◆ To be done ◆
Render every line of these rows as a JSON list of strings, one string per line, and leave out the blank lines.

Rows on where targets appear
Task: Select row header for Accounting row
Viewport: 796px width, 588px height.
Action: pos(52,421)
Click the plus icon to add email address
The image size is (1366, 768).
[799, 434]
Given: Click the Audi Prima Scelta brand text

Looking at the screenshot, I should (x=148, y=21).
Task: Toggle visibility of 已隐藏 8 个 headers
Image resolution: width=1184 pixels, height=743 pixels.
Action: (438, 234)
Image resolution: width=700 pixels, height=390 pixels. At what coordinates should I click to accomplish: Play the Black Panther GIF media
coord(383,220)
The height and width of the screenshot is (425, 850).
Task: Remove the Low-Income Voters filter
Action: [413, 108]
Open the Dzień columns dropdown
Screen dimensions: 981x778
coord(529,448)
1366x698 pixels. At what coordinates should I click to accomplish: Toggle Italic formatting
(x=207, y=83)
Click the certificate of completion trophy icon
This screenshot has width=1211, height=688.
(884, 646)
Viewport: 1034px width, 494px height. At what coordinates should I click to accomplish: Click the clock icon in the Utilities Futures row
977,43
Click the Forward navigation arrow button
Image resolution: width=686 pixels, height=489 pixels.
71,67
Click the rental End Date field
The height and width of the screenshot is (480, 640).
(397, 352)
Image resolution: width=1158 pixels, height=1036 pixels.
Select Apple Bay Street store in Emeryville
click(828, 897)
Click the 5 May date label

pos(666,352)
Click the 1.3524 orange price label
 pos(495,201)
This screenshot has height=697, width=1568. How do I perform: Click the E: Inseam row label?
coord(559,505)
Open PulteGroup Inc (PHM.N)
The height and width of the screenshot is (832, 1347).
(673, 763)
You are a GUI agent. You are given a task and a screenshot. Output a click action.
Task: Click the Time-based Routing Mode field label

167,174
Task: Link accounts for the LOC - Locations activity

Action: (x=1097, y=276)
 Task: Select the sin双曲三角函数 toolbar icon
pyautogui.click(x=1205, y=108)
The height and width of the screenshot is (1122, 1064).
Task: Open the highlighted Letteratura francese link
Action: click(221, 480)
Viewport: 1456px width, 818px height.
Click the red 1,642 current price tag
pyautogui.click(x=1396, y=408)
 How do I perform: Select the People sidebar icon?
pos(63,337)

◆ Exercise result ◆
[
  "Task: Select row header for Accounting row",
  "Viewport: 796px width, 588px height.",
  "Action: pos(52,421)",
  "Click the plus icon to add email address",
  "The image size is (1366, 768).",
  "[799, 434]",
  "Given: Click the Audi Prima Scelta brand text",
  "Looking at the screenshot, I should (x=148, y=21).",
  "Task: Toggle visibility of 已隐藏 8 个 headers",
  "Image resolution: width=1184 pixels, height=743 pixels.",
  "Action: (438, 234)",
  "Image resolution: width=700 pixels, height=390 pixels. At what coordinates should I click to accomplish: Play the Black Panther GIF media",
  "coord(383,220)",
  "The height and width of the screenshot is (425, 850).",
  "Task: Remove the Low-Income Voters filter",
  "Action: [413, 108]",
  "Open the Dzień columns dropdown",
  "Screen dimensions: 981x778",
  "coord(529,448)",
  "1366x698 pixels. At what coordinates should I click to accomplish: Toggle Italic formatting",
  "(x=207, y=83)",
  "Click the certificate of completion trophy icon",
  "This screenshot has width=1211, height=688.",
  "(884, 646)",
  "Viewport: 1034px width, 494px height. At what coordinates should I click to accomplish: Click the clock icon in the Utilities Futures row",
  "977,43",
  "Click the Forward navigation arrow button",
  "Image resolution: width=686 pixels, height=489 pixels.",
  "71,67",
  "Click the rental End Date field",
  "The height and width of the screenshot is (480, 640).",
  "(397, 352)",
  "Image resolution: width=1158 pixels, height=1036 pixels.",
  "Select Apple Bay Street store in Emeryville",
  "click(828, 897)",
  "Click the 5 May date label",
  "pos(666,352)",
  "Click the 1.3524 orange price label",
  " pos(495,201)",
  "This screenshot has height=697, width=1568. How do I perform: Click the E: Inseam row label?",
  "coord(559,505)",
  "Open PulteGroup Inc (PHM.N)",
  "The height and width of the screenshot is (832, 1347).",
  "(673, 763)",
  "You are a GUI agent. You are given a task and a screenshot. Output a click action.",
  "Task: Click the Time-based Routing Mode field label",
  "167,174",
  "Task: Link accounts for the LOC - Locations activity",
  "Action: (x=1097, y=276)",
  " Task: Select the sin双曲三角函数 toolbar icon",
  "pyautogui.click(x=1205, y=108)",
  "The height and width of the screenshot is (1122, 1064).",
  "Task: Open the highlighted Letteratura francese link",
  "Action: click(221, 480)",
  "Viewport: 1456px width, 818px height.",
  "Click the red 1,642 current price tag",
  "pyautogui.click(x=1396, y=408)",
  " How do I perform: Select the People sidebar icon?",
  "pos(63,337)"
]